Military experiment demonstrates intersatellite laser communication in low Earth orbit

The success of the Mandrake 2 experiment is good news for the Space Development Agency’s efforts to build a mesh network in space

WASHINGTON — Two small satellites launched by the Defense Advanced Research Projects Agency last summer successfully established an optical link during a nearly 40-minute test on April 14, according to CACI International, the supplier of the optical terminals

More than 200 gigabits of data were sent and received over a distance of about 100 kilometers, the company said on May 17. Optical terminals use lasers to link satellites in orbit so they can transfer data into space.

DARPA’s experiment called Mandrake 2 was funded by the Space Development Agency and the Air Force Research Laboratory. The success of the demonstration is considerable as space-to-space optical communication is a critical technology for Blackjack from DARPA zodiac sign and for SDA’s planned mesh network of small satellites in low Earth orbit that will support military operations.

SDA director Derek Tournear said the agency had set a goal to build a mesh network known as Transport Layer using commercially available satellite buses and laser terminals. The success of the Mandrake 2 experiment confirms that strategy, he said.

“We’ve shown with standardized laser communications that we can do satellite-to-satellite communications, and really showed that this is no longer at the very high end, that we can really do this with standardized laser communications platforms and technologies,” Tournear said at 17. May at a Potomac Officers Club online event.
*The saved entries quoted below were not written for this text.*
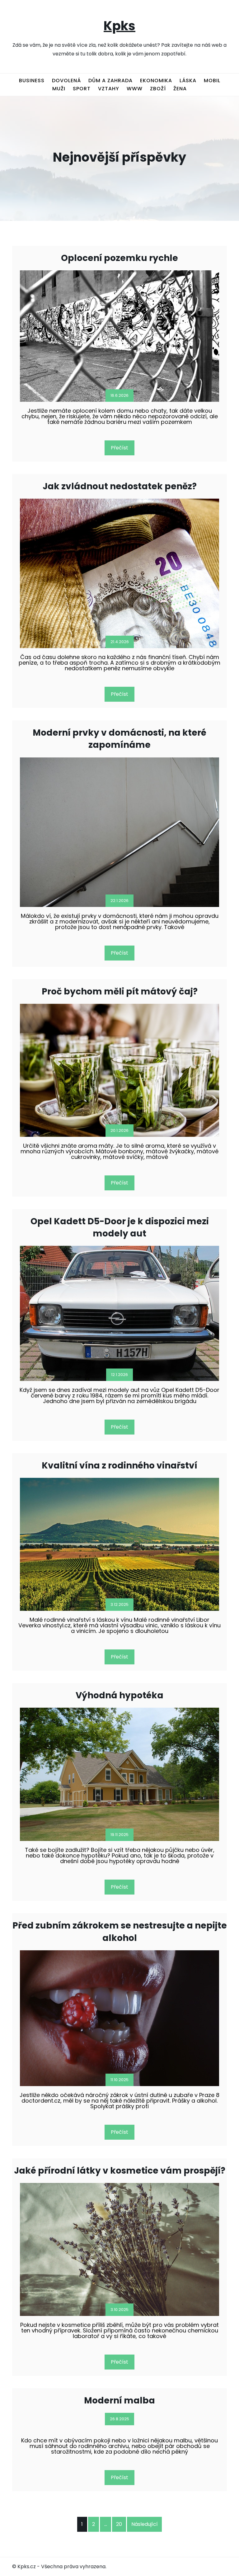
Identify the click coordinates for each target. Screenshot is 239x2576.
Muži (58, 88)
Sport (82, 88)
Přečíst (119, 447)
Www (135, 88)
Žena (180, 88)
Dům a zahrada (110, 80)
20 (119, 2524)
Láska (188, 80)
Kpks (119, 26)
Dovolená (66, 80)
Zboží (158, 88)
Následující (144, 2524)
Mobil (212, 80)
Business (32, 80)
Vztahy (108, 88)
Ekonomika (156, 80)
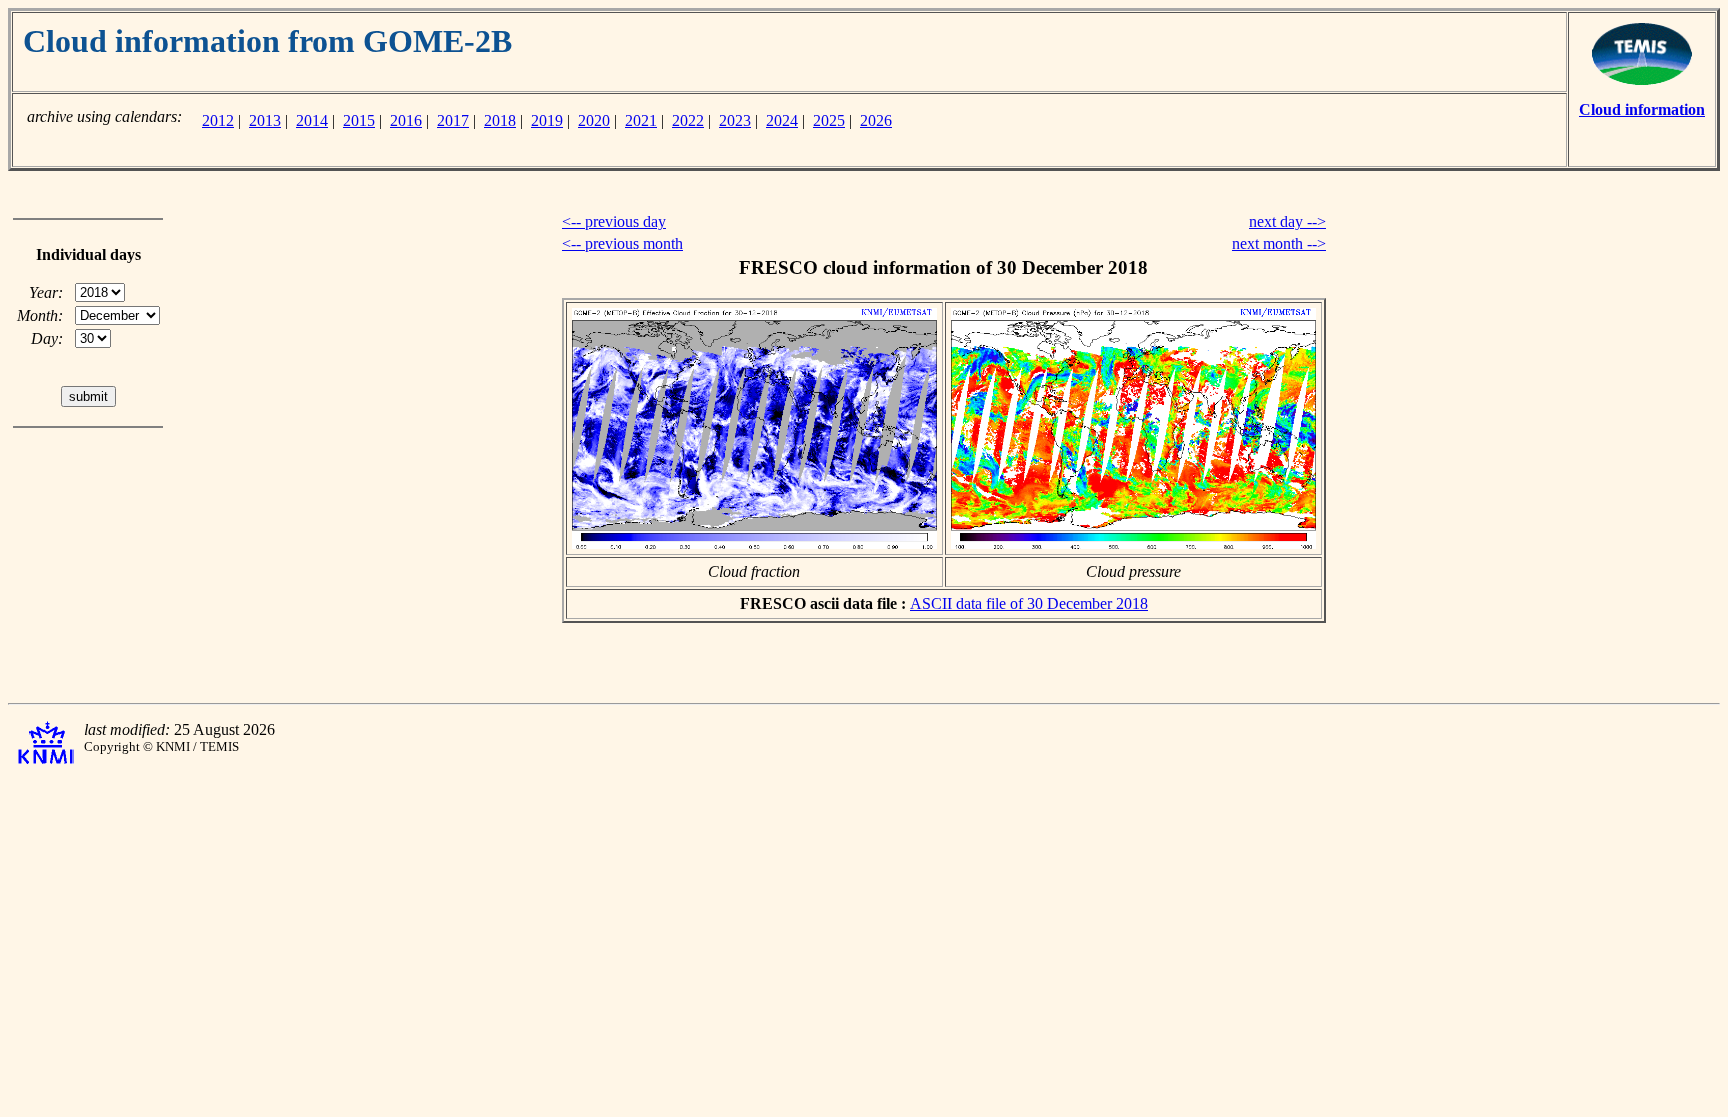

SDA plans to launch 20 satellites this fall for the Transport Layer Tranche 0. In 2024, it will begin launching Tranche 1, a much larger deployment of 126 satellites. “We do not have optical crosslinks on any of our Tranche 0 satellites. But we’ll do it on Tranche 1,” Tournear said.

The Tranche 1 satellites will have laser optical communications, not only for satellite-to-satellite crosslinks, but also satellite-to-ground communications, as well as satellite-to-air platforms, he said.

SDA satellite suppliers – Lockheed Martin, Northrop Grumman and York Space – have not disclosed their laser terminal suppliers. Companies like CACI, Mynarictesat and others said they want to ramp up production to support SDA’s planned purchases.

Since optical terminals are mass-produced, Tournear said, “certainly we can almost buy them off the shelf and integrate them into the kind of timescales and cost points we need.”

SDA’s efforts to demonstrate optical crosslinks suffered a setback last year when an experiment using General Atomics satellites and laser terminals in orbit failed. Two Cubesats equipped with optical communication terminals flew into space, but tumbled out of intended orbit and the company was unable to make contact with the satellites.